[Requirement]:
Pick up the forum thread about hearing "the person you are calling is not responding" on a mobile call, and write on from its last line.

[Passage to read]:
# When i call someone on mobile i hear the massage "the  person you are calling is not responding" ?



## webdesigncut (Sep 7, 2013)

Hello friends,

Can i anyone tell me .. when i call someones mobile.. i get the voice message "the person you are calling is not answering" but when i call the same person from another sim  his phone rings ? and he picks up phone?

what exactly he is doing with my number ? is he blocking my number?


----------



## Hrishi (Sep 7, 2013)

*Re: When i call someone o.......*

Blacklisted your number probably.


----------



## webdesigncut (Sep 7, 2013)

*Re: When i call someone on mobile i hear the massage "the  person you are calling is not responding"*

how  can anyone do it ?  he gets my message though.. as he said and he can call me too ?


----------



## Hrishi (Sep 7, 2013)

*calling is not responding" ?*

Blacklist/Block your incoming calls.


----------



## krishnandu.sarkar (Sep 7, 2013)

*Re: When i call someone on mobile i hear the massage "the  person you are calling is not responding"*

Yeah these blacklisting software works in different way. What i mean is, some software blocks incoming calls along with SMS and some only blocks Incoming Calls.

Here you are getting the person is not responding message, on some software you'll get out of reach or even mobile is switched off.


----------



## dashing.sujay (Sep 7, 2013)

*Re: When i call someone on mobile i hear the massage "the  person you are calling is not responding"*

Most of these "blacklist" softwares just cut the call. But if it's saying the message as you said, then probably he is either deliberately not picking up from that no or he has blacklisted that no via some software which has got the option to not cut the call, rather just hide it like it never came.


----------



## Nanducob (Sep 9, 2013)

*Re: When i call someone on mobile i hear the massage "the  person you are calling is not responding"*



webdesigncut said:


> how  can anyone do it ?  he gets my massage though.. as he said and he can call me too ?

[Listed entries]:
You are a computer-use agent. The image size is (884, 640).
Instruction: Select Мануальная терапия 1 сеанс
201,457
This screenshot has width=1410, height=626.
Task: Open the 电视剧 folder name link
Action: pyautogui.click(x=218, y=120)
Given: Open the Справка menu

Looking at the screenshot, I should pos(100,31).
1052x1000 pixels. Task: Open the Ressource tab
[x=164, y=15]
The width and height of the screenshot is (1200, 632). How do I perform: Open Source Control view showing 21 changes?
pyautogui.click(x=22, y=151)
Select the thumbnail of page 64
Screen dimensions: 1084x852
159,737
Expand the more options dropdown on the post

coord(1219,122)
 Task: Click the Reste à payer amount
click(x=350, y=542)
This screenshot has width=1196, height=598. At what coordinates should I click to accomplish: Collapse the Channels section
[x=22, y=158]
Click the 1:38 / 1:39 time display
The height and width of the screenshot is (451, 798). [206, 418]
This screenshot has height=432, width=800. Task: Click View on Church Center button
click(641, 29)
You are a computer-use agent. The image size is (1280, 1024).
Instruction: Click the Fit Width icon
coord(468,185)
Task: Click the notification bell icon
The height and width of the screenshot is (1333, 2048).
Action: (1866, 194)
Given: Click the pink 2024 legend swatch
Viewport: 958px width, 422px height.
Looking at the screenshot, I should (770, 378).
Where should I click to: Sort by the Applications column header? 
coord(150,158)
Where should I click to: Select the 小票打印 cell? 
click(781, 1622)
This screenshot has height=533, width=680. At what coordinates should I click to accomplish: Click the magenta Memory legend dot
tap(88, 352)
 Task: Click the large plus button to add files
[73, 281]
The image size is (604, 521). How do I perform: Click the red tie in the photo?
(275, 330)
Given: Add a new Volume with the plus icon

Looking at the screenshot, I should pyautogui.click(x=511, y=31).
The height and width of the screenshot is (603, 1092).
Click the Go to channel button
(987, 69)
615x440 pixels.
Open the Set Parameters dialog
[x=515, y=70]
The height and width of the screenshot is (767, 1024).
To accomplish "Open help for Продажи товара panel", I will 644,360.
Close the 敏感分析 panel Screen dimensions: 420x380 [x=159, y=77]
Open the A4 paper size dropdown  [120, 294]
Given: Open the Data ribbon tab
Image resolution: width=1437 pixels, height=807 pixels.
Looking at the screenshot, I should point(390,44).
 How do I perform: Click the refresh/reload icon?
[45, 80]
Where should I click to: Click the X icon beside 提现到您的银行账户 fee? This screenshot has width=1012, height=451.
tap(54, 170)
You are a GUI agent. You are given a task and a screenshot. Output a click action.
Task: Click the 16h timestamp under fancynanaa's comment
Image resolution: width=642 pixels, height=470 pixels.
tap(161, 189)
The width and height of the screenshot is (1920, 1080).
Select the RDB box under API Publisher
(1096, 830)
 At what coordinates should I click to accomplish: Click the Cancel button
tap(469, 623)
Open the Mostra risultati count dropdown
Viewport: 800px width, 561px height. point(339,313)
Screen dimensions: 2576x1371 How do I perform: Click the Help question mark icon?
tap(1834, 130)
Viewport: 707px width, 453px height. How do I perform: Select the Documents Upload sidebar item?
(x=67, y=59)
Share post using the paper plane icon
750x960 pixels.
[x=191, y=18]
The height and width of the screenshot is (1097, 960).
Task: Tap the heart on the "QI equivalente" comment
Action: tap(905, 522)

[The reply]:
ie want massage.i want it nw .waitinge 4u.call me pls 97473525**or Pm me


----------



## Hrishi (Sep 10, 2013)

*Re: When i call someone on mobile i hear the massage "the  person you are calling is not responding"*



Nanducob said:


> ie want massage.i want it nw .waitinge 4u.call me pls 97473525**or Pm me


----------



## webdesigncut (Sep 12, 2013)

*Re: When i call someone on mobile i hear the massage "the  person you are calling is not responding"*



Nanducob said:


> ie want massage.i want it nw .waitinge 4u.call me pls 97473525**or Pm me



sorry that was typo 

can anyone tell me the name of such software .. as i myself want to use it too to block numbers

i also want to know does this work  on any mobile set or just for android phones?


----------



## krishnandu.sarkar (Sep 12, 2013)

*Re: When i call someone on mobile i hear the massage "the  person you are calling is not responding"*

Check if you have call blocker inbuilt. If not then you have to look for apps. It's not like that it'll only work on Androids. But non smartphones doesn't include this feature generally and they don't have much options for apps too. So no way. But I have seen some samsung phones to have this thing inbuilt. So you can check. If not then there's no way other than to rely on app.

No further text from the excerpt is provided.